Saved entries
--- START ---

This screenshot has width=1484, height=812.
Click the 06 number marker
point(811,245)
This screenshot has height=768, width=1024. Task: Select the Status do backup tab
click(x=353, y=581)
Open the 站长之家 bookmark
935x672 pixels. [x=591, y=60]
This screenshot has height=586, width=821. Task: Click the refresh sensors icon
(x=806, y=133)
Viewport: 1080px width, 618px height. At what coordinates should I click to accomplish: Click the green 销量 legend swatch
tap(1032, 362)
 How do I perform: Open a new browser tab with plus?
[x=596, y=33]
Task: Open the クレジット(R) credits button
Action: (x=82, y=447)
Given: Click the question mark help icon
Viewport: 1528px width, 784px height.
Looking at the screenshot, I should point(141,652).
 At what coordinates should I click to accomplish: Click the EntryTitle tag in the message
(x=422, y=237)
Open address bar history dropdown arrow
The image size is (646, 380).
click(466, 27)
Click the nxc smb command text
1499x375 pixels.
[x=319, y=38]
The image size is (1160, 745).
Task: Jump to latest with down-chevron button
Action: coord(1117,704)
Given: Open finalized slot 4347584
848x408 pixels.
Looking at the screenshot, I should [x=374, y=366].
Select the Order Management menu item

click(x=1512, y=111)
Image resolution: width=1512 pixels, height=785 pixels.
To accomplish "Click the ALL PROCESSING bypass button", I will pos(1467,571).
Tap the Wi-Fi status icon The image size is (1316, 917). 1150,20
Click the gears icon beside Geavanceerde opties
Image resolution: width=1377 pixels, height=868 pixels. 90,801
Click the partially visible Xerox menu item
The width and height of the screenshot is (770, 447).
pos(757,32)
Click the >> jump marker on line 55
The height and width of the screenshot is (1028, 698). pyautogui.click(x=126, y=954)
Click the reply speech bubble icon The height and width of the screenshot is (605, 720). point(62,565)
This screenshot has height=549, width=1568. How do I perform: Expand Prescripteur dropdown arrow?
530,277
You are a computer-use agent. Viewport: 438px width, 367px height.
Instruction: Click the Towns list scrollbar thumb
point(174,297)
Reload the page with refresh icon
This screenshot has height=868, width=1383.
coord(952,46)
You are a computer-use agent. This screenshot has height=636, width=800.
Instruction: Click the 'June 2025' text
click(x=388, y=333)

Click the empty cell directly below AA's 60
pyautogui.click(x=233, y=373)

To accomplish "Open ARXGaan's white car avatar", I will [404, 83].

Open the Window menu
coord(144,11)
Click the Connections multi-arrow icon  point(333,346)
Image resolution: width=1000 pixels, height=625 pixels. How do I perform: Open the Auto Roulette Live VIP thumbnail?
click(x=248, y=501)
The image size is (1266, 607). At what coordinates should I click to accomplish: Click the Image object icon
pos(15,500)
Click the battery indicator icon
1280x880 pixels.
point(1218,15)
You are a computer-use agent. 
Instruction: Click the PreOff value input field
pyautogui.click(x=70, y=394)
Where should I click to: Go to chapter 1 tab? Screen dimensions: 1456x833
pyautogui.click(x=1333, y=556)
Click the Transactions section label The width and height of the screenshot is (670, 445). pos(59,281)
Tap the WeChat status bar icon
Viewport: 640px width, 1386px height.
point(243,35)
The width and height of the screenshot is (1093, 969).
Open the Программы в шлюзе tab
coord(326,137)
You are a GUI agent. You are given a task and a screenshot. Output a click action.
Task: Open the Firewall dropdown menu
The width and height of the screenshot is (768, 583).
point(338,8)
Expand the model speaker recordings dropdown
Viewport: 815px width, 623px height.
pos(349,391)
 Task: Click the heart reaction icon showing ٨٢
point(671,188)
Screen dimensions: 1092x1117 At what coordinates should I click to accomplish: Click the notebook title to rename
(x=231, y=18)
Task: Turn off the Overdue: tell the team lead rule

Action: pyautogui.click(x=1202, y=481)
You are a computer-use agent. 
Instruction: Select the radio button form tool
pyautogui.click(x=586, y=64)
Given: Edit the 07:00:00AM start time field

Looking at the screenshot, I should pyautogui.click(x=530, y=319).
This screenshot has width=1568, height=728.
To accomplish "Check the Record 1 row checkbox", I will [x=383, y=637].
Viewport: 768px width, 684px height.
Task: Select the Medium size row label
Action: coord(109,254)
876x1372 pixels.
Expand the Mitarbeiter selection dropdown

--- END ---

WHAT THE EXERCISE ASKS
Lines from the one containing "The width and height of the screenshot is (768, 583)." through the final line of the entries above are to be output exactly; omit all others.

TASK SOLUTION
The width and height of the screenshot is (768, 583).
point(338,8)
Expand the model speaker recordings dropdown
Viewport: 815px width, 623px height.
pos(349,391)
 Task: Click the heart reaction icon showing ٨٢
point(671,188)
Screen dimensions: 1092x1117 At what coordinates should I click to accomplish: Click the notebook title to rename
(x=231, y=18)
Task: Turn off the Overdue: tell the team lead rule

Action: pyautogui.click(x=1202, y=481)
You are a computer-use agent. 
Instruction: Select the radio button form tool
pyautogui.click(x=586, y=64)
Given: Edit the 07:00:00AM start time field

Looking at the screenshot, I should pyautogui.click(x=530, y=319).
This screenshot has width=1568, height=728.
To accomplish "Check the Record 1 row checkbox", I will [x=383, y=637].
Viewport: 768px width, 684px height.
Task: Select the Medium size row label
Action: coord(109,254)
876x1372 pixels.
Expand the Mitarbeiter selection dropdown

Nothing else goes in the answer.